Transcribe exactly the lines from the one holding "Image resolution: width=257" through the closing line of the entries below. Pictures stay out of the copy.
----
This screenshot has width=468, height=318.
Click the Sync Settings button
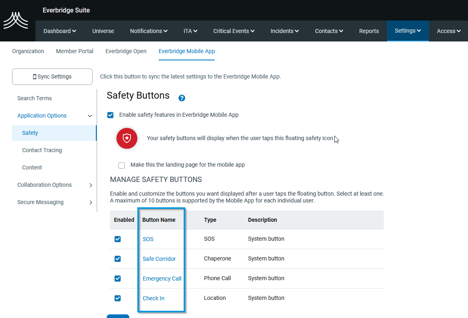pyautogui.click(x=52, y=76)
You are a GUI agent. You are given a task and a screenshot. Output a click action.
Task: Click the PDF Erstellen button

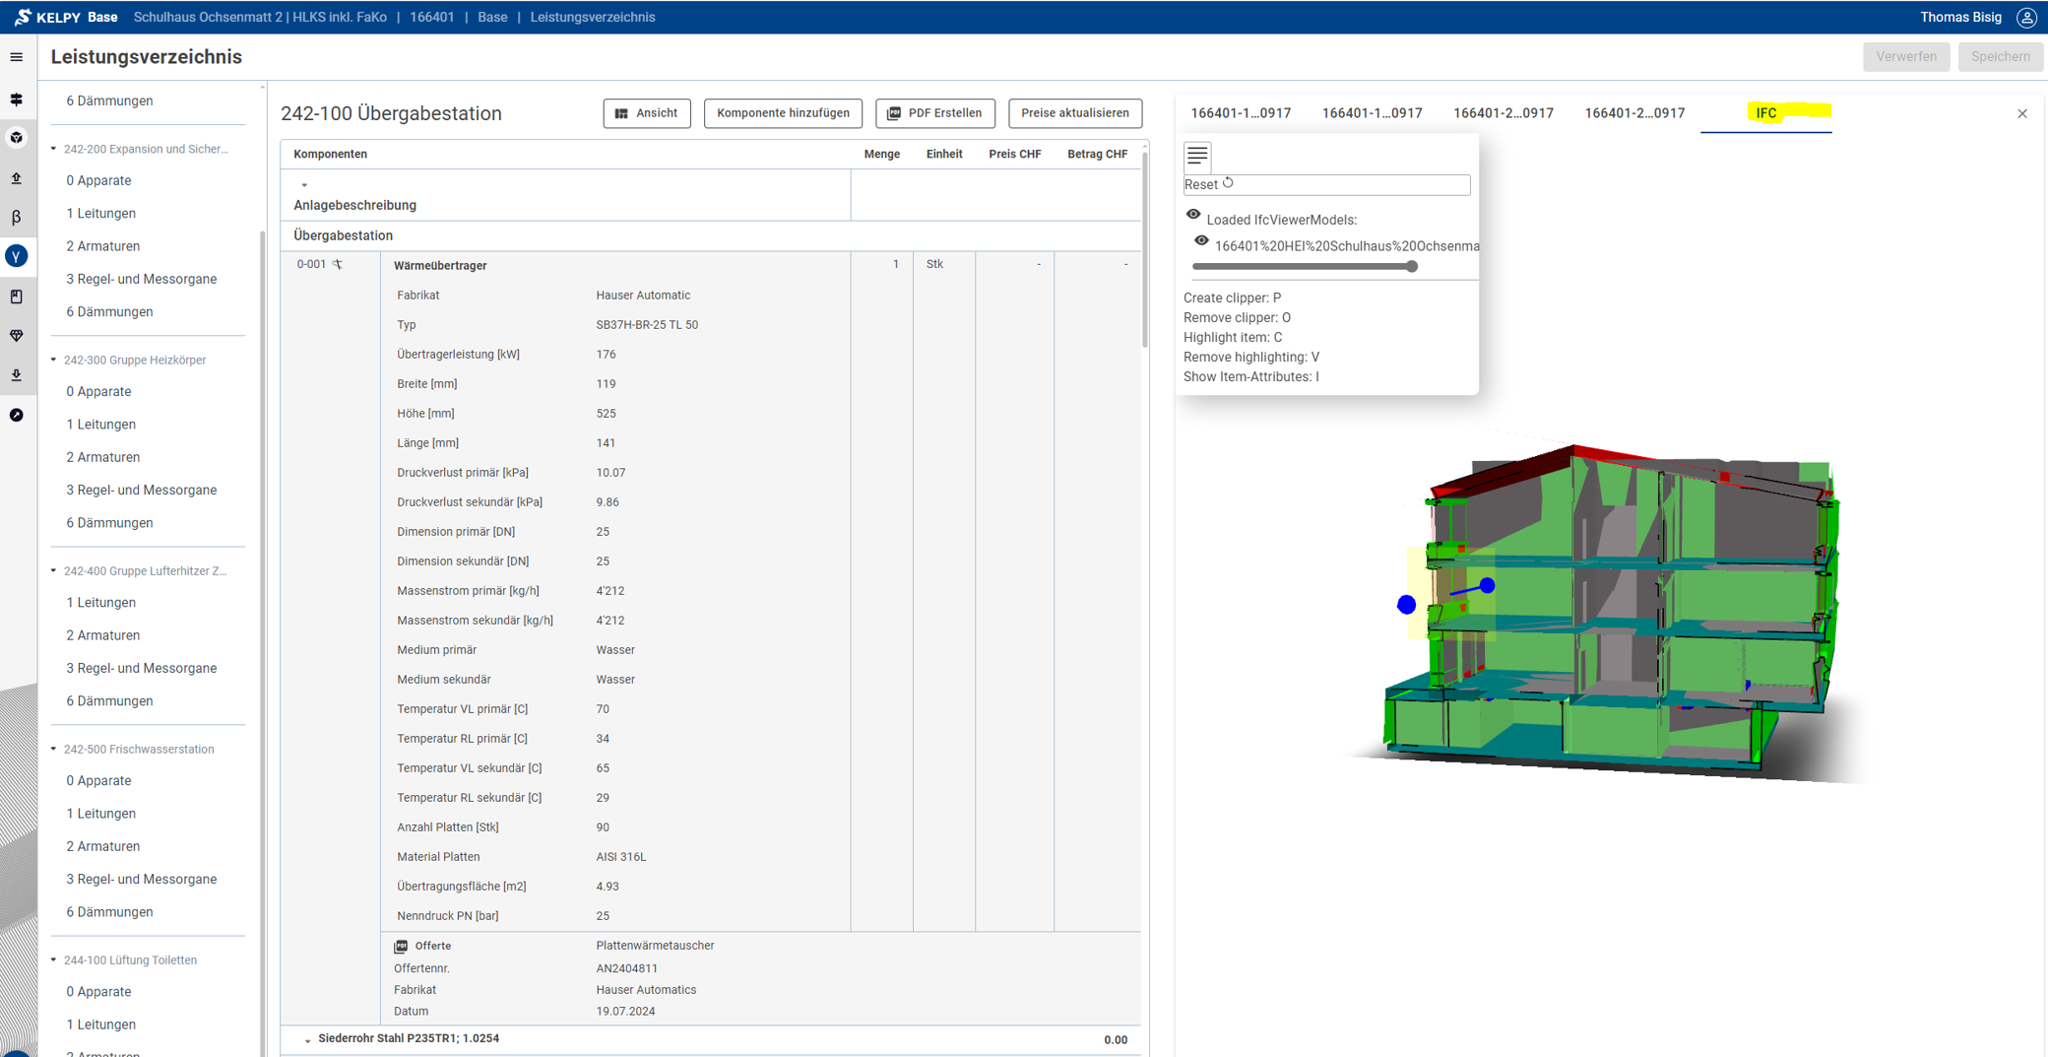pyautogui.click(x=934, y=113)
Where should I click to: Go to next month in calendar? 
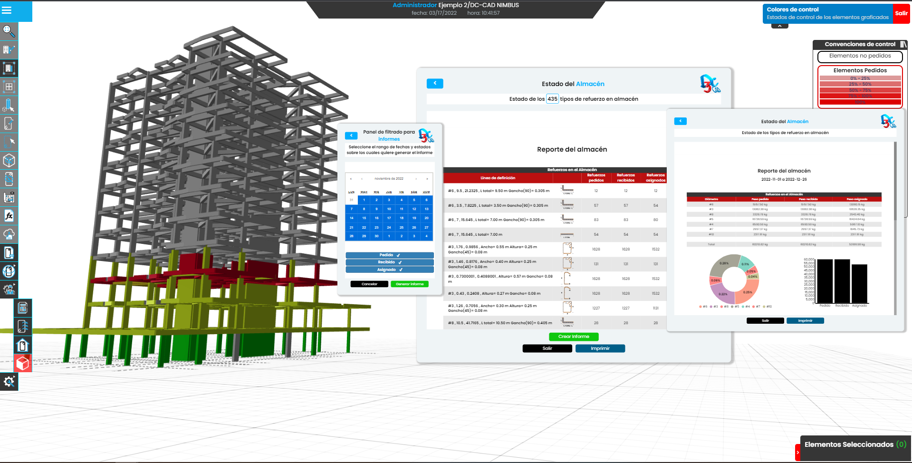click(x=416, y=179)
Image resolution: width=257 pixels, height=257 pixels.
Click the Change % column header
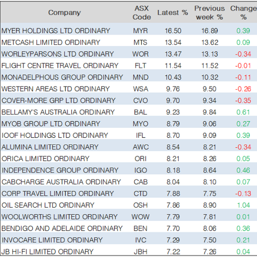(x=243, y=13)
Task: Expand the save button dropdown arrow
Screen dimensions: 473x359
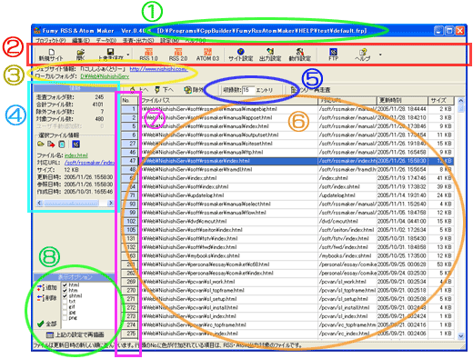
----
> Task answer
Image resolution: width=257 pixels, height=257 pixels.
Click the Change % column header
(x=243, y=13)
Task: Expand the save button dropdown arrow
Screen dimensions: 473x359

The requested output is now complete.